National School Walkout Day was epic. If by epic you mean, that maybe, you could skip school and not get in trouble. In that sense, it was epic. As an expression of rage against the machine-gun, it was barely a blip of outrage, a hiccup of anger. That was the reality, which bore almost no resemblance to the press coverage.

Before the internet, if you wanted to protest, to write a book or pamphlet expressing your outrage against injustice, you’d have to pay a printer to print your subversive, life-changing tract, using your own money, and then hang out a street corner, passing it along to whomever you met. Most people would wave you off, or just refuse your subversive brochure, while others would take it, look once, and toss it in the trash. Maybe, if you were lucky, one person in twenty would read it.
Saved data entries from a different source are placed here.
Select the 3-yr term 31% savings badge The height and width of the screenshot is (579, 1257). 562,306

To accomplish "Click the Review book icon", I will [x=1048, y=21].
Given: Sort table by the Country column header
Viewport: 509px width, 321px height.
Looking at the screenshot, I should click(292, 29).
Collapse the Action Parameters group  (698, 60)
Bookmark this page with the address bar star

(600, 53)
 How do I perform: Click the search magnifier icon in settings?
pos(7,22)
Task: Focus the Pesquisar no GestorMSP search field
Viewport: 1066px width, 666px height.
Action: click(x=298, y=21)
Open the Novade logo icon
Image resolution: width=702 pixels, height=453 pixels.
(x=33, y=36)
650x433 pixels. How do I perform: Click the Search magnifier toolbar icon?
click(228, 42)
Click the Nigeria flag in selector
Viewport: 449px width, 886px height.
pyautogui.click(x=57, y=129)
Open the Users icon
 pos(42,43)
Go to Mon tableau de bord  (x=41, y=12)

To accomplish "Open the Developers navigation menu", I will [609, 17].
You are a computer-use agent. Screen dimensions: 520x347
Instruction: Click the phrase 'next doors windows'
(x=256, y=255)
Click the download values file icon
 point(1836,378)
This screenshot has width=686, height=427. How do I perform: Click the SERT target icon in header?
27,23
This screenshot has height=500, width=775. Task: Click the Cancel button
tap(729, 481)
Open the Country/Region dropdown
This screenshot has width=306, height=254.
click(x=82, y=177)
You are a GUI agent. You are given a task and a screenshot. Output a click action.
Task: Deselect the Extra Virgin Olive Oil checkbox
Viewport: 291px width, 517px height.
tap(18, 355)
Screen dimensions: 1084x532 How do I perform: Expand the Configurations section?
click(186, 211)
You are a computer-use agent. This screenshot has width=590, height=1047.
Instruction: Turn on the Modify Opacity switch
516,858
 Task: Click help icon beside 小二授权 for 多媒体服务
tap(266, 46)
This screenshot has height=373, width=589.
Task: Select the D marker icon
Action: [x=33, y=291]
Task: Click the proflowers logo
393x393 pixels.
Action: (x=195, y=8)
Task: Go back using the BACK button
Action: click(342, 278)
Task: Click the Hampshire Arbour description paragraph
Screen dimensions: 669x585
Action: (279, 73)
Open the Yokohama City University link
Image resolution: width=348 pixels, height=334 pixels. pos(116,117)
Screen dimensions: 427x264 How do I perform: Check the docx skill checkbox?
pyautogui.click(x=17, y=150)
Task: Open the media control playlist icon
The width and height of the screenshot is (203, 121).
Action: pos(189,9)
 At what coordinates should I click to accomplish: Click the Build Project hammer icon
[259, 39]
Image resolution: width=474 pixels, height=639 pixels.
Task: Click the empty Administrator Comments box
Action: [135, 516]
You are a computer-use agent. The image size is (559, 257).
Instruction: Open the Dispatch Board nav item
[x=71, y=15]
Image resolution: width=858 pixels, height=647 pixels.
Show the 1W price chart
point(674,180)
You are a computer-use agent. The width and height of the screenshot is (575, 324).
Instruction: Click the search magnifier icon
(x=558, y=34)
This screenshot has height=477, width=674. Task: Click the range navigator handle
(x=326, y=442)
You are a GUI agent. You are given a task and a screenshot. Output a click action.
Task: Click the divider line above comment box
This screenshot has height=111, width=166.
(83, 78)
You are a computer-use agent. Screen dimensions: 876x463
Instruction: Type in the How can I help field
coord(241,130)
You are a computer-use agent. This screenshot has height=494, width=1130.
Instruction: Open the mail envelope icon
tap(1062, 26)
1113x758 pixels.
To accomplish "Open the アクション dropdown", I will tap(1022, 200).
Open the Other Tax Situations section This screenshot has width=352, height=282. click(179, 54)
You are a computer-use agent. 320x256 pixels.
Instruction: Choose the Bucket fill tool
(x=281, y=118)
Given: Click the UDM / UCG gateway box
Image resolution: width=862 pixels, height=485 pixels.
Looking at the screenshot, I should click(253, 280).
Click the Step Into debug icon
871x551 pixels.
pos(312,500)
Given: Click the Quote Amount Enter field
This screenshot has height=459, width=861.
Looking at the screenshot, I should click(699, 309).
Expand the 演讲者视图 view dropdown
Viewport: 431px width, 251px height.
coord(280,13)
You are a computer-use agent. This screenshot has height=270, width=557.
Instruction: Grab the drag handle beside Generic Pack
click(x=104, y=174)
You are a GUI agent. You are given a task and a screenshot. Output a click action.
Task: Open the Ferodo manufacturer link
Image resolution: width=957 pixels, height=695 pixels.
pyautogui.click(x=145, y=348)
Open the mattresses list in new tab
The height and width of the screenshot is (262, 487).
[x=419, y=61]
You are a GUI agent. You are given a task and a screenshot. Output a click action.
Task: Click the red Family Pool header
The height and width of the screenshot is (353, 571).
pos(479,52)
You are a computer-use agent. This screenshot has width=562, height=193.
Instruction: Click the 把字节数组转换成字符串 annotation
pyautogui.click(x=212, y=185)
Back in the day, Revolution was hard. Rage Against The Machine was damned near futile because The Machine had all the money, owned all the media, print, newspaper, TV, movies, you name it, they owned it. You weren’t just pissing in the wind, fighting The Machine. You were pissing into a hurricane that was blowing right at your feet.

By comparison, if The Machine wanted to, they could make 5 housewives, a couple’a bums, and a stray dog, look like Martin Luther King’s march on Washington. Just shoot the video tight, so those five people look like an angry mob. Then ask leading questions, edit the footage, and, “Voila,” you’ve got a story.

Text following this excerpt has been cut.